Ka’ulu Ng was born and raised in Honolulu on the island of Oahu, Hawai’i. He is a 2017 graduate of the Kamehameha Schools Kapalama campus, who is now a 2021 graduate of the University of Portland with a major in Electrical Engineering with a minor in Computer Science. He hopes to enter the consumer electronics industry by working for Intel, Garmin, Apple, Sony, or Microsoft. When he’s not studying or working, he enjoys going to the beach, cardistry, ukulele, and playing sports.

Home Island: O’ahu

High School: Kamehameha Schools – Kapalama

Institution when accepted: University of Portland

Akamai Project: SCALES Diffraction Grating Design for Efficient Exoplanet Spectroscopy

Project Site: University of California Observatories (UCO) – Santa Cruz CA

Mentor: Renate Kupke

Project Abstract:

The Santa Cruz Array of Lenslets for Exoplanet Spectroscopy (SCALES) project uses a chronograph to block out light from stars close to exoplanets of interest and uses a spectrograph to determine the molecular composition of the atmosphere. One portion of the spectrograph, a grating, breaks up the light and spreads the central wavelength out to allow accurate spectroscopy to occur. The grating design in this project targets medium and high spectral resolution values for accurate spectroscopy and will utilize a blaze angle to optimize the grating for K-Band, L-Band, and M-Band bandpasses.
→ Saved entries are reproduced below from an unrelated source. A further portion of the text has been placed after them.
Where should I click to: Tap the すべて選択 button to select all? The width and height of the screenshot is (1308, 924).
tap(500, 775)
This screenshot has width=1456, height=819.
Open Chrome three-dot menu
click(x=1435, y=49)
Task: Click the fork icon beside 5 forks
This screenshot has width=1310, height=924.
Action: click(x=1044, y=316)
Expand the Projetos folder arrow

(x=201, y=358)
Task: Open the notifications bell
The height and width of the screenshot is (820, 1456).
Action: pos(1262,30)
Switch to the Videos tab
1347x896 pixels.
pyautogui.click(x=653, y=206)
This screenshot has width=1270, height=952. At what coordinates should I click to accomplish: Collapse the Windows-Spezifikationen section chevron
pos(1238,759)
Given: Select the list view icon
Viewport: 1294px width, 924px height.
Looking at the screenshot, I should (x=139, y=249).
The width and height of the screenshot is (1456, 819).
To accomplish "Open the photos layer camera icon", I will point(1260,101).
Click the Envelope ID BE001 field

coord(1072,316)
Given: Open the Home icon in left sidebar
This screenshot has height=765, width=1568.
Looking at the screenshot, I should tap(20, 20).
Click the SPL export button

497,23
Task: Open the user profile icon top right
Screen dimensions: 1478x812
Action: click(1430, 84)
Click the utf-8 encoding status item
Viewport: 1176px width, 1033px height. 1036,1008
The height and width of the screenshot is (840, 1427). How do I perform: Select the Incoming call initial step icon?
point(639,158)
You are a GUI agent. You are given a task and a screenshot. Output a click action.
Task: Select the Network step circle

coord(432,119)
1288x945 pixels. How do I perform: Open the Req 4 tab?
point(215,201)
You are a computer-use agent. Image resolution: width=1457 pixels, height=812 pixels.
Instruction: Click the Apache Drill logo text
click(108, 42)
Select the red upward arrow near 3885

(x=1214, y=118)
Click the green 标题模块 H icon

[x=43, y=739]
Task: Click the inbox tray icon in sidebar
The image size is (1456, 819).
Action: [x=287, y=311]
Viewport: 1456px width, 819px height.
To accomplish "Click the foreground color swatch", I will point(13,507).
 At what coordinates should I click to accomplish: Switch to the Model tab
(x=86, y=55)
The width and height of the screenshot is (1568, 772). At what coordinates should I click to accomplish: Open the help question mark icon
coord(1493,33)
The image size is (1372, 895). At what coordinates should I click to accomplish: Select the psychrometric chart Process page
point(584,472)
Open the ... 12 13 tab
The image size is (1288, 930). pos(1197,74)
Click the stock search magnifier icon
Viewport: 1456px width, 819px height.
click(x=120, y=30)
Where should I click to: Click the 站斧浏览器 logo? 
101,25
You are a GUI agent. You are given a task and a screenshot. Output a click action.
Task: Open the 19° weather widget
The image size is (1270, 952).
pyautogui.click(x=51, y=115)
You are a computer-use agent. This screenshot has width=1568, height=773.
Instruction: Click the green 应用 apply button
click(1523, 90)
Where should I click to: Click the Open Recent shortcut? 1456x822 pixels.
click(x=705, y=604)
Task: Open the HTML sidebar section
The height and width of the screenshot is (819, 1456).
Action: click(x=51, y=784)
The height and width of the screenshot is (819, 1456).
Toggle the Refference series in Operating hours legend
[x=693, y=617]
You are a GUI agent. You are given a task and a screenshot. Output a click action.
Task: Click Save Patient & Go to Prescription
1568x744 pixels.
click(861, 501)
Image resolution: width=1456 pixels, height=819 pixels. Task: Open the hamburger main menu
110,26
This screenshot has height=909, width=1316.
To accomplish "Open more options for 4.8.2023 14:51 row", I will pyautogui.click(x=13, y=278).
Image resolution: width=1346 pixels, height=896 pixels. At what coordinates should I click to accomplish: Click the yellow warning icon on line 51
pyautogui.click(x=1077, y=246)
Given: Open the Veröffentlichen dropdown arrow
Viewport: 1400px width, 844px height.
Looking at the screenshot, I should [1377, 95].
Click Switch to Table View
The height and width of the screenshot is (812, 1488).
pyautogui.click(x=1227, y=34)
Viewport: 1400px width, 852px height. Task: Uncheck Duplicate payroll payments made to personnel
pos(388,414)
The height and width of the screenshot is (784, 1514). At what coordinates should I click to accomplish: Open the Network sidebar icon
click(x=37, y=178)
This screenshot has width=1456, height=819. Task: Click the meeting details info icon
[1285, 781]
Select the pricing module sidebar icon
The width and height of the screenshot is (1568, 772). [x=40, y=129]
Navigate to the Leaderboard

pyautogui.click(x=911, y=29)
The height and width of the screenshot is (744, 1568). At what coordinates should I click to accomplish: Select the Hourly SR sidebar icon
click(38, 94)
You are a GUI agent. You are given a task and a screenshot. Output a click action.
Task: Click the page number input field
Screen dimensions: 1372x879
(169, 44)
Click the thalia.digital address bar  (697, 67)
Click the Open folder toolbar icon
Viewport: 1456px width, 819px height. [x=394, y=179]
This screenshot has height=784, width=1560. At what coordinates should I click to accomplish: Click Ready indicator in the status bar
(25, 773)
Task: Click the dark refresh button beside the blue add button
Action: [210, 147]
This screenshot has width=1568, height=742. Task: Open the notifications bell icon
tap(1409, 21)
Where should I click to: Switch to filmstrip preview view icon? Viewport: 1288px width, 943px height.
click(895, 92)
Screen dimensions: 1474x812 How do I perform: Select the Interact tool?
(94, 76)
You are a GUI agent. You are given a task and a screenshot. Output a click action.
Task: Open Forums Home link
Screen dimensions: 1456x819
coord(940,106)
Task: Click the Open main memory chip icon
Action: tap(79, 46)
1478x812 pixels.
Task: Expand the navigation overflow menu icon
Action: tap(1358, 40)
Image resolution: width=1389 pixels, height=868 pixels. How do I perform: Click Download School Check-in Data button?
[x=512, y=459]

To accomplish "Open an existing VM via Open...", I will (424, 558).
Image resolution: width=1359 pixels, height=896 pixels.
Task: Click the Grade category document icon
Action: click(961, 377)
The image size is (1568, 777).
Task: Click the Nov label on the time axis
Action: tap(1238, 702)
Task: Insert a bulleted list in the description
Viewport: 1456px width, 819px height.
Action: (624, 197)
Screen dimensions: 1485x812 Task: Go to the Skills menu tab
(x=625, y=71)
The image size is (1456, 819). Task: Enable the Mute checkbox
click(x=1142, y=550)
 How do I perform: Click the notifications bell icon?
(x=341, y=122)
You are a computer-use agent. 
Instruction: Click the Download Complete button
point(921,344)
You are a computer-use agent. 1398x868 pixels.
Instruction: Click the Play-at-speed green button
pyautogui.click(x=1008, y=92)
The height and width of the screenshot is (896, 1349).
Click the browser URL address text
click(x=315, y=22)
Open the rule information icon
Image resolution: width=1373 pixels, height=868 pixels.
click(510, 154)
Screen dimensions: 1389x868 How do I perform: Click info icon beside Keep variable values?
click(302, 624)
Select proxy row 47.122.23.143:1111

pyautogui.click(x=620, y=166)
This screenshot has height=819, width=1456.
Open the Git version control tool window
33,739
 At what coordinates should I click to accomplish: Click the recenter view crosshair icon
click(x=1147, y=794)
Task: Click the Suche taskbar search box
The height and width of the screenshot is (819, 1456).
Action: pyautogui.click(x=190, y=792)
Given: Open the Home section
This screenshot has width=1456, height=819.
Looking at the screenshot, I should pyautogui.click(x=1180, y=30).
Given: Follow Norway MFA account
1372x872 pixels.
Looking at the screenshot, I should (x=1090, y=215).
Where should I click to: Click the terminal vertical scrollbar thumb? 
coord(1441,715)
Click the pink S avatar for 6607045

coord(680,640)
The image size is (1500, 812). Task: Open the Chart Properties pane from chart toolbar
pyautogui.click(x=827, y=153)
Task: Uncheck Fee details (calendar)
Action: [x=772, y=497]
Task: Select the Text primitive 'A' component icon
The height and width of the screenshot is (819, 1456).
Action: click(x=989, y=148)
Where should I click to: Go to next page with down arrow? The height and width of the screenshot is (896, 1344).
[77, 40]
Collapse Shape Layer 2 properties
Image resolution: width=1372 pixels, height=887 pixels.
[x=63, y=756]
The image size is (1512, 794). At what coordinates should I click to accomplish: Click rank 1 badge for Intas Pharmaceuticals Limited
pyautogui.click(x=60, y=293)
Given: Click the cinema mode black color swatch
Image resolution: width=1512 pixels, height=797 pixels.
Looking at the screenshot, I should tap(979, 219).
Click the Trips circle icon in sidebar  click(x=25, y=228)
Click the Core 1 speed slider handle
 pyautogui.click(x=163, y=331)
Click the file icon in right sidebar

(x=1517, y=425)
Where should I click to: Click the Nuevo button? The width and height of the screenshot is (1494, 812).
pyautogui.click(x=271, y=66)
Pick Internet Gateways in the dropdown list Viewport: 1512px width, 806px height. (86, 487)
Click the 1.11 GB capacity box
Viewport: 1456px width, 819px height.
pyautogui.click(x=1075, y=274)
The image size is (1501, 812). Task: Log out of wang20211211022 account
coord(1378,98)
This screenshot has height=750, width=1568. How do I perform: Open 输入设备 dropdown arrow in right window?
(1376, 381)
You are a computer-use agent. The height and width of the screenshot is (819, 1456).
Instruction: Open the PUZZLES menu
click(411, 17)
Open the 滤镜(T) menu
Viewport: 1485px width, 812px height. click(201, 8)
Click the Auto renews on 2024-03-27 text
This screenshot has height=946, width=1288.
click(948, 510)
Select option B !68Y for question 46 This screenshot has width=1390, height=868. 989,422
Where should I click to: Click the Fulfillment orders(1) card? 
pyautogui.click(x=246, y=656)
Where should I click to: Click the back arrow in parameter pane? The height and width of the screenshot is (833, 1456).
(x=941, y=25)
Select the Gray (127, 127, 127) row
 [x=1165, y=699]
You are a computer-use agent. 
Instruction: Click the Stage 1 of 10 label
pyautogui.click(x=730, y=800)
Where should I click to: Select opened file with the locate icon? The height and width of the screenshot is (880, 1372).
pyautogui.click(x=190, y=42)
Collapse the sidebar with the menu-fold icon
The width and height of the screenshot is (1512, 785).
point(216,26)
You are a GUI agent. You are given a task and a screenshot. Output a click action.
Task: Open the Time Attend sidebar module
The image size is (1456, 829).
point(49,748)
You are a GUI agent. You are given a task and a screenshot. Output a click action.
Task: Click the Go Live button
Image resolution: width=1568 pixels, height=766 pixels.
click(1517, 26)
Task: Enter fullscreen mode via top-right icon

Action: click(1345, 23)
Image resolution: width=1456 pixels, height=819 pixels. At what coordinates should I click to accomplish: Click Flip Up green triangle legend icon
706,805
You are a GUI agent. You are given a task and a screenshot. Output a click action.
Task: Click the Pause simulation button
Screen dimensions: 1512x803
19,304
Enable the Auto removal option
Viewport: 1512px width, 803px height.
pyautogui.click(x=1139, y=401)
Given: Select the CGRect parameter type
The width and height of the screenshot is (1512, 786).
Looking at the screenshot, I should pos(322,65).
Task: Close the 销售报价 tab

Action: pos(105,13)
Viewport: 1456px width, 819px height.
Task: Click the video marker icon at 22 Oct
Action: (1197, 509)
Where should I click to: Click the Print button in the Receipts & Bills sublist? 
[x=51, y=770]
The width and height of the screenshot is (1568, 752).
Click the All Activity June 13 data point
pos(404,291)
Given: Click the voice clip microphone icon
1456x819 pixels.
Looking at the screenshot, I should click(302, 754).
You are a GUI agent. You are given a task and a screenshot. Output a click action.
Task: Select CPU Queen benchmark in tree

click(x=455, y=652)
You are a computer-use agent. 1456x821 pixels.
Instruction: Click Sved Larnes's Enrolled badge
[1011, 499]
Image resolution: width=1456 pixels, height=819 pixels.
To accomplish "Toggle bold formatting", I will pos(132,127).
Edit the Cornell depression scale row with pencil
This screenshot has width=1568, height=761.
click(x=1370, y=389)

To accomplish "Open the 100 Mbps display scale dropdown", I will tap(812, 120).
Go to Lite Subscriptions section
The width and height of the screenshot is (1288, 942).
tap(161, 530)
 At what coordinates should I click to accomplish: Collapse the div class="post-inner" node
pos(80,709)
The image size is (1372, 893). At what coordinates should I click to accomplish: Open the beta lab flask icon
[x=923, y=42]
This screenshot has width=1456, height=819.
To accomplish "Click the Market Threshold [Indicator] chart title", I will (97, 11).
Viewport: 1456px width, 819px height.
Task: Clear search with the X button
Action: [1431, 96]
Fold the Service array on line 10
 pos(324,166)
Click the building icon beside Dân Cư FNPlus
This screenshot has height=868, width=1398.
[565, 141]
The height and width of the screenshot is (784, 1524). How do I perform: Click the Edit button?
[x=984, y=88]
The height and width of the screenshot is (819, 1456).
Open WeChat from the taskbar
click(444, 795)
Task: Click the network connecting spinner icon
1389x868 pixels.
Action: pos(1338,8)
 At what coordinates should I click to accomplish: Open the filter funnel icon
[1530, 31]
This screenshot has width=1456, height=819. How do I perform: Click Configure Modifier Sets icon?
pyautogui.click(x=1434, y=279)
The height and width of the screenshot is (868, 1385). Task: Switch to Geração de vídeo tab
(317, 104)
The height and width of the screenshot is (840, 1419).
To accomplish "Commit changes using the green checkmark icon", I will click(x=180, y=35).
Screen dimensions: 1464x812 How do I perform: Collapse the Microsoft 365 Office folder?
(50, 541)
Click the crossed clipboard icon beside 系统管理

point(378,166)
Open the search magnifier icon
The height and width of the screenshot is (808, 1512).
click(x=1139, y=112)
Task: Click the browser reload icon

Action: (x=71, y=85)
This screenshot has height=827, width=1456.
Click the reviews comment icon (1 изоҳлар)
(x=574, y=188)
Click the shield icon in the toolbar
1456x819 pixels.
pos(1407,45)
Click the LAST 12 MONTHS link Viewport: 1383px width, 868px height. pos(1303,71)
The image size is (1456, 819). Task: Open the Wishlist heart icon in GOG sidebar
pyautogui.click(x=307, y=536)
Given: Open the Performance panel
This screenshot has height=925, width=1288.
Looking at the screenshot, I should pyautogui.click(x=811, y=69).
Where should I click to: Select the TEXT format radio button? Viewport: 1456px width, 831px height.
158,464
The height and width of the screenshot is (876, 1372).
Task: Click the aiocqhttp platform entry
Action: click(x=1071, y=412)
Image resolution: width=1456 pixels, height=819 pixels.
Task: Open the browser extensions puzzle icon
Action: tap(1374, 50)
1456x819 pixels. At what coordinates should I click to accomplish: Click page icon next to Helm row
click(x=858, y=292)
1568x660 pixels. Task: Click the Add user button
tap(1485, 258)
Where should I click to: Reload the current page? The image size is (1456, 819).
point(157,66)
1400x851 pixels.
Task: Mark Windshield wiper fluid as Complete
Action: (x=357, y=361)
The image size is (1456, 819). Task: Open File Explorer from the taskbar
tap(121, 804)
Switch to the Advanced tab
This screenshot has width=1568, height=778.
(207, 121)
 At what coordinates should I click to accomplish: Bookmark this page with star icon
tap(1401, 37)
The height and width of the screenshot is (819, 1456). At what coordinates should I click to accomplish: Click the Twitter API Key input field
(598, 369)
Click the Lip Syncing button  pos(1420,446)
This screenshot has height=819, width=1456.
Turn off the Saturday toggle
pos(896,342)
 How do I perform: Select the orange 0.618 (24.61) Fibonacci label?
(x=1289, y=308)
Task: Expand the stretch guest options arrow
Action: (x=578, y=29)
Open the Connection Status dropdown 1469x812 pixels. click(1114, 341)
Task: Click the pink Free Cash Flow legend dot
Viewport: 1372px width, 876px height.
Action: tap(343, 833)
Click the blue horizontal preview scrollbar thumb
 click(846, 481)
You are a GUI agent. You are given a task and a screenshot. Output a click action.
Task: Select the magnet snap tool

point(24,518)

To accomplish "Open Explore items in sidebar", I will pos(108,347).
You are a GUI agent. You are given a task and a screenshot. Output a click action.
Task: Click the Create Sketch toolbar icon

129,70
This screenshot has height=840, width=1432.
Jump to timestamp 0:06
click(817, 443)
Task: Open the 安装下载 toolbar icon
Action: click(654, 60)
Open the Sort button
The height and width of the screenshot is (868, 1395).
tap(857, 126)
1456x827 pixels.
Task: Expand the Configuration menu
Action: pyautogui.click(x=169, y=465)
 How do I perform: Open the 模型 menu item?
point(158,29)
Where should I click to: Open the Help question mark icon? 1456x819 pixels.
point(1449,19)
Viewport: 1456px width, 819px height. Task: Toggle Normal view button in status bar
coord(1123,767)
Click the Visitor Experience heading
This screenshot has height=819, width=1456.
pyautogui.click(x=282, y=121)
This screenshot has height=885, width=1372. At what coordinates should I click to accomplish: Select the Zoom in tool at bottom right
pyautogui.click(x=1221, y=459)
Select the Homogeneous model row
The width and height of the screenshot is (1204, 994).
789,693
Starting with the targeted spectral resolution values, we used C++ code to calculate the optimal parameters for each grating by solving for angle of diffraction and spectral resolution by iterating through ranges for order, incident angle, and groove density. GSolver, a software used to do Rigorous Coupled Wave Analysis, was used to calculate the efficiency of the gratings by determining the intensity of light in each reflected order. GSolver enabled us to use the outputs of the C++ code to test the efficiencies of the theoretical grating with various blaze angles. Graphical analysis of efficiency versus blaze angle and efficiency versus wavelength was used to determine the final parameters. These grating parameters will be sent to a vendor for manufacturing the gratings to be used in the SCALES spectrograph for efficient medium and high resolution spectroscopy.